Vacations are all about avoidance. Back at home a mold spore is forming in a half-drunk bedside cocktail, a deadline is tightening around the neck of my byline, and another fleck of 80-year-old paint is floating down from the ceiling and onto the unsuspecting carcass of a dead moth. But right here, right now, there is only the numbness of paying no mind. Everything is perfect.

“There’s a rest stop coming up on the right,” Alan conjures up a 2006 script from the unnerving blips of a radar detector. “You want me to butt-fuck you in the rest stop?”

“Too much work.” I am not working.

“How ’bout you just lean over here and give me a blow job, then?”

Perfect. Anyway, we’re traveling our twice-trod trail to the Big Easy for yet another dance with our individual addictions, because that’s probably the best compromise couples who don’t really talk to each other anymore can make. I can’t roll my eyes at his rolling of the dice, as long as he isn’t throwing rocks at my vodka on the rocks; avoidance is the ultimate escape.

“We’re going to have so much funnnnnnnn,” I exude something that smells like pleasantry, but sounds rather like an unnecessary blurt from a menstruating teenager with gum in her mouth.

“Blow,” Alan barely parts his teeth, “job.”

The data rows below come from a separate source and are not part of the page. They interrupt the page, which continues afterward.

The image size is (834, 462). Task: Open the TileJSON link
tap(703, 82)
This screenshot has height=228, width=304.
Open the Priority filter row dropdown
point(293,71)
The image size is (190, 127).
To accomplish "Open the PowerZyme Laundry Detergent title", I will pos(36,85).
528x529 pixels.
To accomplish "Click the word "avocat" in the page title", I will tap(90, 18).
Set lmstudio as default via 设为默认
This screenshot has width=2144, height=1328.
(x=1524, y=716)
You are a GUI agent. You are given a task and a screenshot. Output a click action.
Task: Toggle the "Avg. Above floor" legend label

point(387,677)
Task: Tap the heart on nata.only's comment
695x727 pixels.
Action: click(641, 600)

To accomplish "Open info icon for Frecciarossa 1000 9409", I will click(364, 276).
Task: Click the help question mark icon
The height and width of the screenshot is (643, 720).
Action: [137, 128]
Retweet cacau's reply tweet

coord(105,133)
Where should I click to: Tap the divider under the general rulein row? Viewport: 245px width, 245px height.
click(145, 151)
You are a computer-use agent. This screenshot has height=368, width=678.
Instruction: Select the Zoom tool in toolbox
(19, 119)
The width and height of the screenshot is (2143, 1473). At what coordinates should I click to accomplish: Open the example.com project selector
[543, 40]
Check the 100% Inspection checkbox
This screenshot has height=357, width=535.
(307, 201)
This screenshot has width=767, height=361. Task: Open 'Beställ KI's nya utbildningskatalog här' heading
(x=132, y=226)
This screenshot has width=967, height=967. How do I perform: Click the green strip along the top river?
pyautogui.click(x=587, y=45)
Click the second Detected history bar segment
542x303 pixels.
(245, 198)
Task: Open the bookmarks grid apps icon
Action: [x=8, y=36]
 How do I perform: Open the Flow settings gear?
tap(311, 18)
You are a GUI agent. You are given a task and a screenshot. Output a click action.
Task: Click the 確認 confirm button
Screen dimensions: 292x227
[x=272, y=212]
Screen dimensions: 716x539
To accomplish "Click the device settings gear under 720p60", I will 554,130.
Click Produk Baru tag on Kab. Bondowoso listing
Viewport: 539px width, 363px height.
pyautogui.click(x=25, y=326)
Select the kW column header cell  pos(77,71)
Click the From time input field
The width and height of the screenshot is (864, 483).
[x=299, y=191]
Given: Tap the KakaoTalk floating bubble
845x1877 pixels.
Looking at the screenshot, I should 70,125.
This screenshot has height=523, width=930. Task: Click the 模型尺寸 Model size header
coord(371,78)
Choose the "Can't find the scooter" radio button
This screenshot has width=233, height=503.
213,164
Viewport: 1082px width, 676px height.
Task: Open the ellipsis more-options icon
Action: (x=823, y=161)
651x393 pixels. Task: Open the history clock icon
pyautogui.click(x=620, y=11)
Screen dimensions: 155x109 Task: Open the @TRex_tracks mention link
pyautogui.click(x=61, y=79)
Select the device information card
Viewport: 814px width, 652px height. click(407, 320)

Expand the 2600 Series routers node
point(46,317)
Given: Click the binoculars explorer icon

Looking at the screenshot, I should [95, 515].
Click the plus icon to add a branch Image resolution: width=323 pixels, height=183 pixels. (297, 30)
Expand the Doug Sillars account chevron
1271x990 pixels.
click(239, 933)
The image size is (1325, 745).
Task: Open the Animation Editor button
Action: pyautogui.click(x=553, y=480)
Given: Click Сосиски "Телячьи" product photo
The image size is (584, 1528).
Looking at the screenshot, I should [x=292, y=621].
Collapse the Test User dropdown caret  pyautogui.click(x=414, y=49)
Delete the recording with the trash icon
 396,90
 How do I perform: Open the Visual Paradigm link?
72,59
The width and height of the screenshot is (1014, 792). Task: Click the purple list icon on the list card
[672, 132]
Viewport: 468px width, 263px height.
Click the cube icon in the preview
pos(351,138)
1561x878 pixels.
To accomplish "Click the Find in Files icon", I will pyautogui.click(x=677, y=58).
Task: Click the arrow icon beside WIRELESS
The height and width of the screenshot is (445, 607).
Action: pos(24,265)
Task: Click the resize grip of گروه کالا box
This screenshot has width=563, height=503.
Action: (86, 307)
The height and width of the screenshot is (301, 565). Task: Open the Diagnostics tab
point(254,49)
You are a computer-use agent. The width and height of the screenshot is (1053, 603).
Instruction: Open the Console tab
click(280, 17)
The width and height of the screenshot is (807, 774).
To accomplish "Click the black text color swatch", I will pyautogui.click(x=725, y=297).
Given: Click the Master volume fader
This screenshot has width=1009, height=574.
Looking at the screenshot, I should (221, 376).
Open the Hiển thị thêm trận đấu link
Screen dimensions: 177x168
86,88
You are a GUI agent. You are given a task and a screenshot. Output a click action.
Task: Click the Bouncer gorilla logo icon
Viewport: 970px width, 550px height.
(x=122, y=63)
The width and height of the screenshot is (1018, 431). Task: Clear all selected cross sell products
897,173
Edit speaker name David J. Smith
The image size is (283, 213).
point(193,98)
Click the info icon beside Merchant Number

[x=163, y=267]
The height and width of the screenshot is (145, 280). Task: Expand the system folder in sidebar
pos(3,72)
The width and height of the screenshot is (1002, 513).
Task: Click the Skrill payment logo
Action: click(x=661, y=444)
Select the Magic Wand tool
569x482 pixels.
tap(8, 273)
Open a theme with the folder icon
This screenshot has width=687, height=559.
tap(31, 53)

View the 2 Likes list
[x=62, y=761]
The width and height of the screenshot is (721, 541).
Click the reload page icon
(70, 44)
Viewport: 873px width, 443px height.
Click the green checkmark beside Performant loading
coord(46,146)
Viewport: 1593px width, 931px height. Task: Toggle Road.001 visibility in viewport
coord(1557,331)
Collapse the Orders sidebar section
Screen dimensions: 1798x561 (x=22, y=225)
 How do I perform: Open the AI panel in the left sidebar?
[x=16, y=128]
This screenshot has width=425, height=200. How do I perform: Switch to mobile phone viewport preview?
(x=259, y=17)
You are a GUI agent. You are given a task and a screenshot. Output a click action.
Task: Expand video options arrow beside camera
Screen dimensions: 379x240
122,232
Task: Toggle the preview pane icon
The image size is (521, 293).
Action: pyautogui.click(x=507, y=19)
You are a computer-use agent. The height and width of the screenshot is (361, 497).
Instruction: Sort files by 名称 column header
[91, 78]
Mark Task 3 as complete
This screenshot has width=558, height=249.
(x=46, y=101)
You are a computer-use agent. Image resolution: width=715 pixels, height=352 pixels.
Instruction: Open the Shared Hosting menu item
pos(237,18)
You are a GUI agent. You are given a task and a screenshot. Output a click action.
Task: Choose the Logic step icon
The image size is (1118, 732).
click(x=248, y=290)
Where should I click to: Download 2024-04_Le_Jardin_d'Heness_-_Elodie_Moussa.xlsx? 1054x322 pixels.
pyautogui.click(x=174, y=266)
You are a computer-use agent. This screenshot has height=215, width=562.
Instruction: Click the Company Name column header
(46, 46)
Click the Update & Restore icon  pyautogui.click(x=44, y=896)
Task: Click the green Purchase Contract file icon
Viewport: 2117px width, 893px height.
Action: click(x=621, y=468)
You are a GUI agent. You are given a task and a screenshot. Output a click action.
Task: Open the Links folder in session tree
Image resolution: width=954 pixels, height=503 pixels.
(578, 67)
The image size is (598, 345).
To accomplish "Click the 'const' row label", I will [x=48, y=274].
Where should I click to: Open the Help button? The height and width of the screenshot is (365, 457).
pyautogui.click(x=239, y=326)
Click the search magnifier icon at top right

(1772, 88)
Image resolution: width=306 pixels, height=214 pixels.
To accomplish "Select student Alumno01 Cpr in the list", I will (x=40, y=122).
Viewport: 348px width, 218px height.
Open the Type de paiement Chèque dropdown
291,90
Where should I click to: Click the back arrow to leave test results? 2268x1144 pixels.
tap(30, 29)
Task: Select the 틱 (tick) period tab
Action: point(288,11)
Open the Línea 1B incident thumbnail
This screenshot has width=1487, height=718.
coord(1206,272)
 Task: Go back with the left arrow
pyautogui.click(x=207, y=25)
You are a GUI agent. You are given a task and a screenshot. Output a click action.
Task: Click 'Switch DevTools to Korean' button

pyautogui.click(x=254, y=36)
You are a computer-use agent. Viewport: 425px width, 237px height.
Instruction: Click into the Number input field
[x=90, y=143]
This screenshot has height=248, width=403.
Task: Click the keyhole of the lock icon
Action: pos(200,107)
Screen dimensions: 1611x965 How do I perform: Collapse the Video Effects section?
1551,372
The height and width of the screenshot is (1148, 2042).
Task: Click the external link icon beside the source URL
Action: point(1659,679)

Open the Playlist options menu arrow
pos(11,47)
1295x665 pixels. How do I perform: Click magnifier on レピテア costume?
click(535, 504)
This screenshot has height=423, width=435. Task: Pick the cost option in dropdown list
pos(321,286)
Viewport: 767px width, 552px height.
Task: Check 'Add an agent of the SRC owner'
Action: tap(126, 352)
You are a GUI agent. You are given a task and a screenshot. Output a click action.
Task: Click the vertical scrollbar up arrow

The real job in New Orleans is going to be withholding from the unwanted forays into cynicism and/or repetition intrinsic to repeat vacations that have already been written about twice. At some point I’m bound to make a Casino reference – while standing in a casino – and it’s probably going to involve blow, Sharon Stone and a fur coat. Then later, if I’m lucky and just drunk enough, there will be a “Brick” thrown in for clicking purposes, followed by an obligatory reference to felines scalding on roofs of tin. It’s all too easy.

“Just made it to New Orleans,” I text my friend Troy to get it out of me. “Waiting for that click!”

“OK, Brick,” he vibrates back … and scene.

By the time we check in at Harrah’s, because actually staying at the casino removes the illusion that we’re here for anything but chasing luck with piles of cash, Alan’s already gained that certain gambling glint in his eye. It’s the same kind of look I recall him throwing in my direction more than seven years ago, when I wasn’t a blight on his credit report, he was a drunk, and we were about to try to fuck and never see each other again. Only it’s more focused and somehow more tempered now that its victim is speculative finance shaped into little plastic discs, and not speculative finance shaped into little coke-addled me. We’ve come a long way, baby.

While he’s off high-rolling craps or whatever, I slip a 20 into something with sevens and cherries on it and wait for a complimentary drink with all the other Hoverounds depleting their pensions. Three minutes later, the 20 is gone and the drink hasn’t even shown up yet. I try to think of an appropriate song to soundtrack it in my head, but the “Against All Odds” theme is all I get and Phil Collins is never suitable. I am not having so much funnnnn.

“You stay here and gamble,” I break into Alan’s mania just long enough to retrieve a scowl. “And I mean it; stay as long as you want. I’m going back to the room to relax, or drink, or both.”

And so the cycle will continue for five days, only occasionally interrupted by flights of tourism fancy (the Ogden Museum, Magazine Street, a dead-people tour of water-lined shotgun shacks, Bourbon Street gay bars with King of the Hill on all the time, food), can’t-poop-elsewhere constipation (I seriously threw back a laxative with coffee while pushing my thumb up my ass, because I am the most disgusting person in the world) and precisely one accusation that I somehow ruined Alan’s game – and thereby his life – by touching him on his craps-playing shoulder on my way to the Village People Party slot machine (which, I must add, is my new best friend … because it would be). Oh, and a blow job. I, naturally, will not be sober for one minute of any of it.

But on Friday, the last day, I am at least mildly sobered. While strolling through a street market along the Mississippi, Alan and I happen upon a bewitching presence freckled with local misery. Her name is Lola and she reads cards, something I could never imagine Alan being drawn to without the hope of round plastic chips. But, oddly enough, he is.

“You were not looking for love when you met him, were you?” she sagely moans in his direction. “You were avoiding it.”

“You’re right,” his face softens.

“But you two belong together,” she turns to me. “He’s your guardian angel.”

“Um,” I stammer, “I guess.”

“And you are covered from head to toe in golden dust. You are destined for great things, and have a beautiful aura,” she is totally my new mother. “But there are two people out there who want to hold you back, and don’t want you to succeed. You must avoid them.”

That shouldn’t be too hard. At least for one long, drunken week, I avoided just about everything.